Figure 1: A custom designed tibial baseplate for the test. Turning the anterior screw (1) results in modification of the posterior tibial slope (2).
Test method verification
Similar knee kinematics were observed between the two sets of data acquisitions at 10° PTS (Fig. 2), with the tibiofemoral AP translation being nearly identical. No significant differences were found between the two sets of data at the sampled flexion angles, except for an arguably clinically negligible difference in the tibiofemoral AP translation at 30° flexion (p = 0.04, difference in means <1mm).

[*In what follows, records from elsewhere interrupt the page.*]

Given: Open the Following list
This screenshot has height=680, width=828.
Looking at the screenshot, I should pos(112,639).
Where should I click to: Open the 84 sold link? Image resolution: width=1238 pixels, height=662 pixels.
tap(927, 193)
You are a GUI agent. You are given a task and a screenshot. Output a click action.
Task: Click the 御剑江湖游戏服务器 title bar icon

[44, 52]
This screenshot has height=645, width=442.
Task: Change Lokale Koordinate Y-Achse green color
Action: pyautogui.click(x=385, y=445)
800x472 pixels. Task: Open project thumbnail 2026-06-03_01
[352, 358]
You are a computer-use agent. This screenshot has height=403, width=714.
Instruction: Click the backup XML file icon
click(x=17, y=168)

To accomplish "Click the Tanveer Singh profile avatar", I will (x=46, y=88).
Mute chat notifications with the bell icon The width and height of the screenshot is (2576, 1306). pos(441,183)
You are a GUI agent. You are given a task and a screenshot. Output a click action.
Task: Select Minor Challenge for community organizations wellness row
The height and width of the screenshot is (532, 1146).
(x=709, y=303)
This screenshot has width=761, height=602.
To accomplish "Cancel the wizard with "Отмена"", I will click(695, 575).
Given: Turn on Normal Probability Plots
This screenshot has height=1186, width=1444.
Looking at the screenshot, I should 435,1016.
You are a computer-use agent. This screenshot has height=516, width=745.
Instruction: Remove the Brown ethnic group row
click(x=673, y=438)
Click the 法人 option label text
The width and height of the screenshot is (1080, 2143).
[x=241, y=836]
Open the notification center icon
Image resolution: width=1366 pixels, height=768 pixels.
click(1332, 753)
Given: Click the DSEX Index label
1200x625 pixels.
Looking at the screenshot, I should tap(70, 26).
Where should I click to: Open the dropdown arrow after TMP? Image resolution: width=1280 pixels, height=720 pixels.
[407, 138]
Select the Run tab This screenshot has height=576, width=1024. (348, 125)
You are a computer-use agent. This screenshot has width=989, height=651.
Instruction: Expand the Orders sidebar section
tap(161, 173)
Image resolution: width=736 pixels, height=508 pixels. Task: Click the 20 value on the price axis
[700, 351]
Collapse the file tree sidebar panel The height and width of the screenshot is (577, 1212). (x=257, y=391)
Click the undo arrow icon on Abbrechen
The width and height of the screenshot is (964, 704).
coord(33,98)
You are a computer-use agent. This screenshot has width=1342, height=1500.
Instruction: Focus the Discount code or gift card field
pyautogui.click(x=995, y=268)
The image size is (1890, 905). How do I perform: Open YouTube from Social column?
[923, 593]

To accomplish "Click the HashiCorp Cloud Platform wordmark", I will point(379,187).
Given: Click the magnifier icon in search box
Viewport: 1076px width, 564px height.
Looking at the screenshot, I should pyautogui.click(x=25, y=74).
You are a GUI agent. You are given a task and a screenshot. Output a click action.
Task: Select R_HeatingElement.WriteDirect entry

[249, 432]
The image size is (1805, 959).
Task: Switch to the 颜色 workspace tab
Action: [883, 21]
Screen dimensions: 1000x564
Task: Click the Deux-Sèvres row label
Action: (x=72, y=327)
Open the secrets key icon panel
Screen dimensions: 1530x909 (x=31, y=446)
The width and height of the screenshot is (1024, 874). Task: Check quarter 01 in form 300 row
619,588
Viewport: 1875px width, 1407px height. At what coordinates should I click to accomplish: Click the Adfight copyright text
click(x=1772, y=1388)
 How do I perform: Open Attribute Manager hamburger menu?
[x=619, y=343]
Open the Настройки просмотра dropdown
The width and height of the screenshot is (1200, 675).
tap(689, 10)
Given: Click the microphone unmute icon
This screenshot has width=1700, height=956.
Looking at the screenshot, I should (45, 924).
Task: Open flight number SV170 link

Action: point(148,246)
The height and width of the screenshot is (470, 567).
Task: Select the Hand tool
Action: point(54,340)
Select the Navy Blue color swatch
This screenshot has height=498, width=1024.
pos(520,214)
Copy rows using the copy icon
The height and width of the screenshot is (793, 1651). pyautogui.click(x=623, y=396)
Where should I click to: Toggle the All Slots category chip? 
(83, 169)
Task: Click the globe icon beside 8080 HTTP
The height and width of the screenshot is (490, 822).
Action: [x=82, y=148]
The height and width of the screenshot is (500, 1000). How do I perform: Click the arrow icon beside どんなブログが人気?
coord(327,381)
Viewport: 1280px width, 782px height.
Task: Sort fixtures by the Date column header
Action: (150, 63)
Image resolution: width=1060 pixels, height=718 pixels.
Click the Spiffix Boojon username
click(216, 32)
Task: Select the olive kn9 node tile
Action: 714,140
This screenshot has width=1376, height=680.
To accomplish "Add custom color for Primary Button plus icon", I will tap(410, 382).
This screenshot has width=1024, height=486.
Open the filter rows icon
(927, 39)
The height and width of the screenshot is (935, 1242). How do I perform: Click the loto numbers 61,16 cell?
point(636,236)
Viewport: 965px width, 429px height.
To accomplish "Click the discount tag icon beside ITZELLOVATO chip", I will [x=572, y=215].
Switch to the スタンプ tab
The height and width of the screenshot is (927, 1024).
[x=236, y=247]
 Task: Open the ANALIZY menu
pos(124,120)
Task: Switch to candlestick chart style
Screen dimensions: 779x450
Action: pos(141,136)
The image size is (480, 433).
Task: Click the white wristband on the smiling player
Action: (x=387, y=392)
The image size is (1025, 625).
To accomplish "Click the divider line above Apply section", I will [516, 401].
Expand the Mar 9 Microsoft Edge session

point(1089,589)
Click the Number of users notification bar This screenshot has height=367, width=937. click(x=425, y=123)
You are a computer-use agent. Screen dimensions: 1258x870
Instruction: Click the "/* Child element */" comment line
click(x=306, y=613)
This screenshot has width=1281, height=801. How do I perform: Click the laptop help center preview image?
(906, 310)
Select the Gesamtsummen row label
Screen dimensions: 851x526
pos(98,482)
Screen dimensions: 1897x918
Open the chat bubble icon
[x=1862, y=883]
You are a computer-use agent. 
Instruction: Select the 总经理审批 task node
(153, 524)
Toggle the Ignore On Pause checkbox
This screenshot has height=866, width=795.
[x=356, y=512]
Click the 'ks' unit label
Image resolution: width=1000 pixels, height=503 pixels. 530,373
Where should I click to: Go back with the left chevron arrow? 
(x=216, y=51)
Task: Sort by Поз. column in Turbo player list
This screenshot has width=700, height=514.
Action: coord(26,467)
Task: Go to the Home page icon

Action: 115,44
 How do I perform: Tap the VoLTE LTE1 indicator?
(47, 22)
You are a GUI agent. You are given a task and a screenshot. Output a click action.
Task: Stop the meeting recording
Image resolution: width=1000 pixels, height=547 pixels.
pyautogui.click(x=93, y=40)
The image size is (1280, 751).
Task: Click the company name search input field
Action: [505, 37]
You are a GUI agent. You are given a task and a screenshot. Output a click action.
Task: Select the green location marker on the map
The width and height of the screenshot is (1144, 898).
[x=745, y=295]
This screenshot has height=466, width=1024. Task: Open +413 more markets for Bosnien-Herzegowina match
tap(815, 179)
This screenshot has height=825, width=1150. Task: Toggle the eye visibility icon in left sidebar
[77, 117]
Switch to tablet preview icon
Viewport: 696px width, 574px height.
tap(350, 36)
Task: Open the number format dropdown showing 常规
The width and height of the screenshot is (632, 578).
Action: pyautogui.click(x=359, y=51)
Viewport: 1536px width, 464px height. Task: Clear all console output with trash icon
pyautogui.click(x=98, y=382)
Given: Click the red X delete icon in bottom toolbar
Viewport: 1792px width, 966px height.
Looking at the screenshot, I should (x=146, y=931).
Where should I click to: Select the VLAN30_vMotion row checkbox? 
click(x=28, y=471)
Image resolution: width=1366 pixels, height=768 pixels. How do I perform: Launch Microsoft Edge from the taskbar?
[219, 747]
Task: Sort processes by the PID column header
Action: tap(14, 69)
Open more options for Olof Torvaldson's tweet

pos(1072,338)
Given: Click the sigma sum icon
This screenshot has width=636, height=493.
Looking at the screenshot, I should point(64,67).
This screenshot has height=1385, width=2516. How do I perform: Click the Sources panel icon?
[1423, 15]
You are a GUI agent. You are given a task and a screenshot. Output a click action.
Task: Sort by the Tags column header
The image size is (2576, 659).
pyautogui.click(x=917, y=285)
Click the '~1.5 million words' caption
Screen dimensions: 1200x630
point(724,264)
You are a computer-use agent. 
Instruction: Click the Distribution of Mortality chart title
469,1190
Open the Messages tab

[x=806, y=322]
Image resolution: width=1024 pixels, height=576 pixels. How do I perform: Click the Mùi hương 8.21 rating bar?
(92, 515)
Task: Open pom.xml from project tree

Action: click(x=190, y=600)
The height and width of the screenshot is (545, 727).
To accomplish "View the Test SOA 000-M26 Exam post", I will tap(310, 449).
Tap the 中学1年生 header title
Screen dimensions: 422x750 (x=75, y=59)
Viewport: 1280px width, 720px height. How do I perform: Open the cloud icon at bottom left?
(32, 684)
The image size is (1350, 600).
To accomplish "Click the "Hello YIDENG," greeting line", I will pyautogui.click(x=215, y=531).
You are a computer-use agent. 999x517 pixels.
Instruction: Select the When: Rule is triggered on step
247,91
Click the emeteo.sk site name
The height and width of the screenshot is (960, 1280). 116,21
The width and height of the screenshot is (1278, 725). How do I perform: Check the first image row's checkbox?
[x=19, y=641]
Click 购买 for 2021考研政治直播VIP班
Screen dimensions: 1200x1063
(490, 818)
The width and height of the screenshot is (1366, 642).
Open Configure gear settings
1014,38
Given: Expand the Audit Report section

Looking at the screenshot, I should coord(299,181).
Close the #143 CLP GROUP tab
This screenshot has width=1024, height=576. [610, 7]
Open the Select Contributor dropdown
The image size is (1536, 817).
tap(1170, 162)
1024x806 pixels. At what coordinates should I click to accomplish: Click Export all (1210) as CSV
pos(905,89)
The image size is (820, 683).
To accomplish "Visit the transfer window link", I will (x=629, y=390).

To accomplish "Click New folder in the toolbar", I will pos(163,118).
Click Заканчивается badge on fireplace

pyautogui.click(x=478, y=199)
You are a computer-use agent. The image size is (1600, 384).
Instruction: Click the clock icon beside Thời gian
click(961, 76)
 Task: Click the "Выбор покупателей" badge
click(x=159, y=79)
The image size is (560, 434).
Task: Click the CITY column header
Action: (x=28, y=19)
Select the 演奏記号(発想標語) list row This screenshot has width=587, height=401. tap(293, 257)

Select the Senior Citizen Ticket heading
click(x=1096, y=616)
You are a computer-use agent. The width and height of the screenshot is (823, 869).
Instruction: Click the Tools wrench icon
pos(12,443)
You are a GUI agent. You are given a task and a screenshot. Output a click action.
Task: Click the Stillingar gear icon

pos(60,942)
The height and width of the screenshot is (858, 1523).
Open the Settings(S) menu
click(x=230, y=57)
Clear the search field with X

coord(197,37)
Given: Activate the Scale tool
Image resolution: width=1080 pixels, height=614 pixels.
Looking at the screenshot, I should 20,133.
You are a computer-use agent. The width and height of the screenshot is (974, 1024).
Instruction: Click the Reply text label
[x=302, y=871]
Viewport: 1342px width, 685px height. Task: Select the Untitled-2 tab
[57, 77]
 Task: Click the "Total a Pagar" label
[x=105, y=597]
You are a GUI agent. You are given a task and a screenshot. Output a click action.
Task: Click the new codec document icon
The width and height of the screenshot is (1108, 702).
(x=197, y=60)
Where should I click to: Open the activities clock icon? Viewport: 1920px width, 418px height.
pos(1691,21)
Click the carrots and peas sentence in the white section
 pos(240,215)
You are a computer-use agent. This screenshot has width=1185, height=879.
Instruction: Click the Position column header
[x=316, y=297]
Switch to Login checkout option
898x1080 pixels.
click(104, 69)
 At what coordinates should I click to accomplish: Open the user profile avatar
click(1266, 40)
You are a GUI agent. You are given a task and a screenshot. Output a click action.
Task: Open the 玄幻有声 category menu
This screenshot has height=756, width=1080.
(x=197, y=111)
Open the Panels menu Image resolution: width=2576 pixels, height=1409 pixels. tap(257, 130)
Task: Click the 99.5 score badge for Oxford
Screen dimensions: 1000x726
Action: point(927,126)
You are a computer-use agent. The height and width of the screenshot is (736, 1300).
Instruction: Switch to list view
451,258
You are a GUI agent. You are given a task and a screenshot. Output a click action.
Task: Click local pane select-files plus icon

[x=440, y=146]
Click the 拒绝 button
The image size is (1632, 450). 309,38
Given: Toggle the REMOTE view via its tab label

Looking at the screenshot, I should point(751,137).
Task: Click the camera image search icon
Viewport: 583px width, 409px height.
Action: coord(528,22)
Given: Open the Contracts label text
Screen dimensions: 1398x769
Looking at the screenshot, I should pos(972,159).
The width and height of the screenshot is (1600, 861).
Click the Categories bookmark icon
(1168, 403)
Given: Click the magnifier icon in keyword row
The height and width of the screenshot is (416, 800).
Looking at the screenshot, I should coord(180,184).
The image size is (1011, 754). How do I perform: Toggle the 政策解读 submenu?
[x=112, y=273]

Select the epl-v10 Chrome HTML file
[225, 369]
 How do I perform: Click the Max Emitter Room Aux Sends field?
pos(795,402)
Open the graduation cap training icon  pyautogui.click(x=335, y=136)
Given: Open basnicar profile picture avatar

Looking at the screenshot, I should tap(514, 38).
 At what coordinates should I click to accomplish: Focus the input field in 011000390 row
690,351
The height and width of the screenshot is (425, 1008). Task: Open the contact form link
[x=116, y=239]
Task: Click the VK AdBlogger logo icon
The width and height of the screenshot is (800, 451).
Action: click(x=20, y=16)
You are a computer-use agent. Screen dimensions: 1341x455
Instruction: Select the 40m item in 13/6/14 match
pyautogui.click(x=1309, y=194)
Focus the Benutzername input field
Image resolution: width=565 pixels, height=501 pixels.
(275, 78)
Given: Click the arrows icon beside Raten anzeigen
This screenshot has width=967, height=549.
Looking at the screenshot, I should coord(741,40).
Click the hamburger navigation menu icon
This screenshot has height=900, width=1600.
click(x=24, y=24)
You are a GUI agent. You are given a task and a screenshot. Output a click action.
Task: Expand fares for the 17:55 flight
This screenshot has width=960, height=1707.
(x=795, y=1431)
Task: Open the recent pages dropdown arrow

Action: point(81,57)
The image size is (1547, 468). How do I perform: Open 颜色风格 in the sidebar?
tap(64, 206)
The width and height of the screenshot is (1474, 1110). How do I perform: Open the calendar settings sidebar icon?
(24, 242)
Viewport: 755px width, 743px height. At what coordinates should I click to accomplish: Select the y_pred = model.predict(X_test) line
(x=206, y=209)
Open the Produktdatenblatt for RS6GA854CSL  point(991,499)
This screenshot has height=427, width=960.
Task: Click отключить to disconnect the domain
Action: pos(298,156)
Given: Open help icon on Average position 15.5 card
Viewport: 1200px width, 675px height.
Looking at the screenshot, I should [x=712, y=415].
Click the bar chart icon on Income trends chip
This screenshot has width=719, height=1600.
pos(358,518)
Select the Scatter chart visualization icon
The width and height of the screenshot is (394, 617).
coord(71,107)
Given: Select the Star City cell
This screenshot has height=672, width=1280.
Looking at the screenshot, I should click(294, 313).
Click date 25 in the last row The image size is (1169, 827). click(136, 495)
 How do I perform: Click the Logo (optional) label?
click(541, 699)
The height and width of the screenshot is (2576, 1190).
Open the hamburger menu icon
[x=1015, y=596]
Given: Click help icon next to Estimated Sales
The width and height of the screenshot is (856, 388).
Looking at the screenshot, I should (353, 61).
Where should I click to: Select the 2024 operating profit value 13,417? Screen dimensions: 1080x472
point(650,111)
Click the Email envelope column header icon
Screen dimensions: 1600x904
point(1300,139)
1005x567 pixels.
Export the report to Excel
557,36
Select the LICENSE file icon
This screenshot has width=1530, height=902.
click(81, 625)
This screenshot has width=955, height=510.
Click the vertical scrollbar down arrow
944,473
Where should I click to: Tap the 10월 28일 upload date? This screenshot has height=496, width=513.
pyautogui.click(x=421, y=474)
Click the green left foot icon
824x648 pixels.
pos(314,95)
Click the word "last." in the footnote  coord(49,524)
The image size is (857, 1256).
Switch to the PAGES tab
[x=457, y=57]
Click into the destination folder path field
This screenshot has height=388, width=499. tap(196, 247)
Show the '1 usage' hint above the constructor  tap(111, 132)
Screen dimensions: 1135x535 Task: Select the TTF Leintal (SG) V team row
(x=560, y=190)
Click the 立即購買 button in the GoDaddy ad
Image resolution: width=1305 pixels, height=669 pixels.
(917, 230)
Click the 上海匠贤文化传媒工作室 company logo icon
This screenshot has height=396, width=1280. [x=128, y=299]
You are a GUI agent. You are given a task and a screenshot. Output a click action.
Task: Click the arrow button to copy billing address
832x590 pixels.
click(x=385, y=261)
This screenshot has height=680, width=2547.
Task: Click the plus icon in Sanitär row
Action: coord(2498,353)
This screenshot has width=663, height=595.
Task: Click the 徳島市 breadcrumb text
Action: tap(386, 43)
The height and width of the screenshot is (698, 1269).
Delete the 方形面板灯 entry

Impact of PTS on knee kinematics
All four PTSs generally had similar kinematic patterns across all flexion angles. However, clinically significant changes in the normal tibiofemoral I/E rotational kinematics were found for PTSs of 1° and 4°, while PTSs of 7° and 10° led to I/E rotational kinematics close to the normal knee (Fig. 3A). Similar AP kinematics were found between the native knee and all four PTSs (Fig. 3B). All PTSs closely follow the same pattern in HKA, which was different than the native knee (Fig. 3C). However, the differences in HKA may not be clinically significant (less than 2°-3°).
Figure 2: A) tibiofemoral I/E rotation, B) HKA, and C) tibiofemoral AP translation as a function of the flexion, compared between the initial and the last acquisitions at 10° PTS.
Figure 3. Comparison of A) tibiofemoral I/E rotation, B) tibiofemoral AP translation, and C) HKA between the native knee and the component implanted at different PTSs.
This pilot study demonstrated that the novel test method developed does not significantly disrupt the soft tissue environment of the knee. Previous evaluations of the effect of the PTS on passive knee kinematics often manipulate the PTS by re-cutting the proximal tibia and/or frequently exchanging the tibial insert, which has been shown to damage the PCL and/or stretch the soft tissue envelope5. As a result, those studies may have inherent flaws that prevent meaningful data collection. The novel tibial baseplate designed for this study adjusts the PTS without re-cutting the tibia and removing the components, therefore offers a reliable test method that respects the soft tissue envelope in the knee.
The preliminary results presented here showed that PTS can impact the kinematics in the knee. For the specific knee and implant design investigated, the impact of the PTS was explicit in the tibiofemoral I/E rotation and AP translation, which may be related to the strain in the PCL. In contrast, PTS impacted the HKA to a lesser degree.
Based on this pilot study, the authors recommend the proposed test method for future investigations on the effect of PTS on the postoperative knee kinematics.